== Available records ==
-.-.-

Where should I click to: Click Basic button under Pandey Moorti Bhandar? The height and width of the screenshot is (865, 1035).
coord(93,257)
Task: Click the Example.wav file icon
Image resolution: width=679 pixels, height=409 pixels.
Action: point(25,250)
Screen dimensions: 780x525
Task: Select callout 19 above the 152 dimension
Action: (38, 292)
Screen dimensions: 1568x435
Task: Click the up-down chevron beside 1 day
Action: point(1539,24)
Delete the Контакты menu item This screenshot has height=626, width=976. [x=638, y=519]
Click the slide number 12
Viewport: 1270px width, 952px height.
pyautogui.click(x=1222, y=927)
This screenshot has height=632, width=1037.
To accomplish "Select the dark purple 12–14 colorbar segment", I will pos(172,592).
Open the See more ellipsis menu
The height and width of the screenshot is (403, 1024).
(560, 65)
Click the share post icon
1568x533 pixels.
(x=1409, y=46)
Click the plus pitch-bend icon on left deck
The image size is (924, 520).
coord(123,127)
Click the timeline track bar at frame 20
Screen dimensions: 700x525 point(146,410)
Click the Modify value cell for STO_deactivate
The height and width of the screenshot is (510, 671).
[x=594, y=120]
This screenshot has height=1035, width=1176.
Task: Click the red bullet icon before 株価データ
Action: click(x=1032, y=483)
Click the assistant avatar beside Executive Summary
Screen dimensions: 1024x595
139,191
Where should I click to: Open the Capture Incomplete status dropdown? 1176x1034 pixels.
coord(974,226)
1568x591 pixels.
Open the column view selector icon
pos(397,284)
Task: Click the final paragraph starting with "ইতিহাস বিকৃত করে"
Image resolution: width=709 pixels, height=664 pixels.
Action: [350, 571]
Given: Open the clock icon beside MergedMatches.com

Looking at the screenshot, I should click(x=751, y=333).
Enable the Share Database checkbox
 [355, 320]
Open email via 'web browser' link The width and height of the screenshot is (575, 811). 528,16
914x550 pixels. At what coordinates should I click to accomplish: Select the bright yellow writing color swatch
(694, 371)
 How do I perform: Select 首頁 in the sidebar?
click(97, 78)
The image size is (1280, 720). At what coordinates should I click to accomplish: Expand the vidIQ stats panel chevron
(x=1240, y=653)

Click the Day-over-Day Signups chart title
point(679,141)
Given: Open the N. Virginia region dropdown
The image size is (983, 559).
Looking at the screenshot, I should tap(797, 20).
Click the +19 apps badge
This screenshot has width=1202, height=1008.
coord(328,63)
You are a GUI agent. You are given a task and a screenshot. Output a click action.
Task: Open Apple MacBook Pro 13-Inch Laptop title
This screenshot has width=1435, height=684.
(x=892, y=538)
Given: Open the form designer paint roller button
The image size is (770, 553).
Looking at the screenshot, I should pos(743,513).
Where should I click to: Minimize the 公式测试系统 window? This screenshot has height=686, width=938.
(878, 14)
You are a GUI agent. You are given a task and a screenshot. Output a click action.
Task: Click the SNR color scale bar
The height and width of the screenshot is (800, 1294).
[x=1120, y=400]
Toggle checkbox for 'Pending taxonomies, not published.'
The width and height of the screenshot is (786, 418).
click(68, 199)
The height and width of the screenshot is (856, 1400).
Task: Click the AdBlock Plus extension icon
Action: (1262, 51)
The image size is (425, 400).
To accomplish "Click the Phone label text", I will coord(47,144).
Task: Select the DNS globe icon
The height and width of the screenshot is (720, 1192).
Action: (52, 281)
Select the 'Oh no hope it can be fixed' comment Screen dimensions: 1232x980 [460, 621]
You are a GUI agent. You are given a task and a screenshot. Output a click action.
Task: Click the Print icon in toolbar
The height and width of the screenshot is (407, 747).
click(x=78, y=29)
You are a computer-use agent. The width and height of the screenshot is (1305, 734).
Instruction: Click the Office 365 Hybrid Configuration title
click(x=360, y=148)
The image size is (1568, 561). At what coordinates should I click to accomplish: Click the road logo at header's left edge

-.-.-

== What is needed ==
Every record above must be printed again exactly as it stands.

== Output of the exercise ==
Where should I click to: Click Basic button under Pandey Moorti Bhandar? The height and width of the screenshot is (865, 1035).
coord(93,257)
Task: Click the Example.wav file icon
Image resolution: width=679 pixels, height=409 pixels.
Action: point(25,250)
Screen dimensions: 780x525
Task: Select callout 19 above the 152 dimension
Action: (38, 292)
Screen dimensions: 1568x435
Task: Click the up-down chevron beside 1 day
Action: point(1539,24)
Delete the Контакты menu item This screenshot has height=626, width=976. [x=638, y=519]
Click the slide number 12
Viewport: 1270px width, 952px height.
pyautogui.click(x=1222, y=927)
This screenshot has height=632, width=1037.
To accomplish "Select the dark purple 12–14 colorbar segment", I will pos(172,592).
Open the See more ellipsis menu
The height and width of the screenshot is (403, 1024).
(560, 65)
Click the share post icon
1568x533 pixels.
(x=1409, y=46)
Click the plus pitch-bend icon on left deck
The image size is (924, 520).
coord(123,127)
Click the timeline track bar at frame 20
Screen dimensions: 700x525 point(146,410)
Click the Modify value cell for STO_deactivate
The height and width of the screenshot is (510, 671).
[x=594, y=120]
This screenshot has height=1035, width=1176.
Task: Click the red bullet icon before 株価データ
Action: click(x=1032, y=483)
Click the assistant avatar beside Executive Summary
Screen dimensions: 1024x595
139,191
Where should I click to: Open the Capture Incomplete status dropdown? 1176x1034 pixels.
coord(974,226)
1568x591 pixels.
Open the column view selector icon
pos(397,284)
Task: Click the final paragraph starting with "ইতিহাস বিকৃত করে"
Image resolution: width=709 pixels, height=664 pixels.
Action: [350, 571]
Given: Open the clock icon beside MergedMatches.com

Looking at the screenshot, I should click(x=751, y=333).
Enable the Share Database checkbox
 [355, 320]
Open email via 'web browser' link The width and height of the screenshot is (575, 811). 528,16
914x550 pixels. At what coordinates should I click to accomplish: Select the bright yellow writing color swatch
(694, 371)
 How do I perform: Select 首頁 in the sidebar?
click(97, 78)
The image size is (1280, 720). At what coordinates should I click to accomplish: Expand the vidIQ stats panel chevron
(x=1240, y=653)

Click the Day-over-Day Signups chart title
point(679,141)
Given: Open the N. Virginia region dropdown
The image size is (983, 559).
Looking at the screenshot, I should tap(797, 20).
Click the +19 apps badge
This screenshot has width=1202, height=1008.
coord(328,63)
You are a GUI agent. You are given a task and a screenshot. Output a click action.
Task: Open Apple MacBook Pro 13-Inch Laptop title
This screenshot has width=1435, height=684.
(x=892, y=538)
Given: Open the form designer paint roller button
The image size is (770, 553).
Looking at the screenshot, I should pos(743,513).
Where should I click to: Minimize the 公式测试系统 window? This screenshot has height=686, width=938.
(878, 14)
You are a GUI agent. You are given a task and a screenshot. Output a click action.
Task: Click the SNR color scale bar
The height and width of the screenshot is (800, 1294).
[x=1120, y=400]
Toggle checkbox for 'Pending taxonomies, not published.'
The width and height of the screenshot is (786, 418).
click(68, 199)
The height and width of the screenshot is (856, 1400).
Task: Click the AdBlock Plus extension icon
Action: (1262, 51)
The image size is (425, 400).
To accomplish "Click the Phone label text", I will coord(47,144).
Task: Select the DNS globe icon
The height and width of the screenshot is (720, 1192).
Action: (52, 281)
Select the 'Oh no hope it can be fixed' comment Screen dimensions: 1232x980 [460, 621]
You are a GUI agent. You are given a task and a screenshot. Output a click action.
Task: Click the Print icon in toolbar
The height and width of the screenshot is (407, 747).
click(x=78, y=29)
You are a computer-use agent. The width and height of the screenshot is (1305, 734).
Instruction: Click the Office 365 Hybrid Configuration title
click(x=360, y=148)
The image size is (1568, 561). At what coordinates should I click to accomplish: Click the road logo at header's left edge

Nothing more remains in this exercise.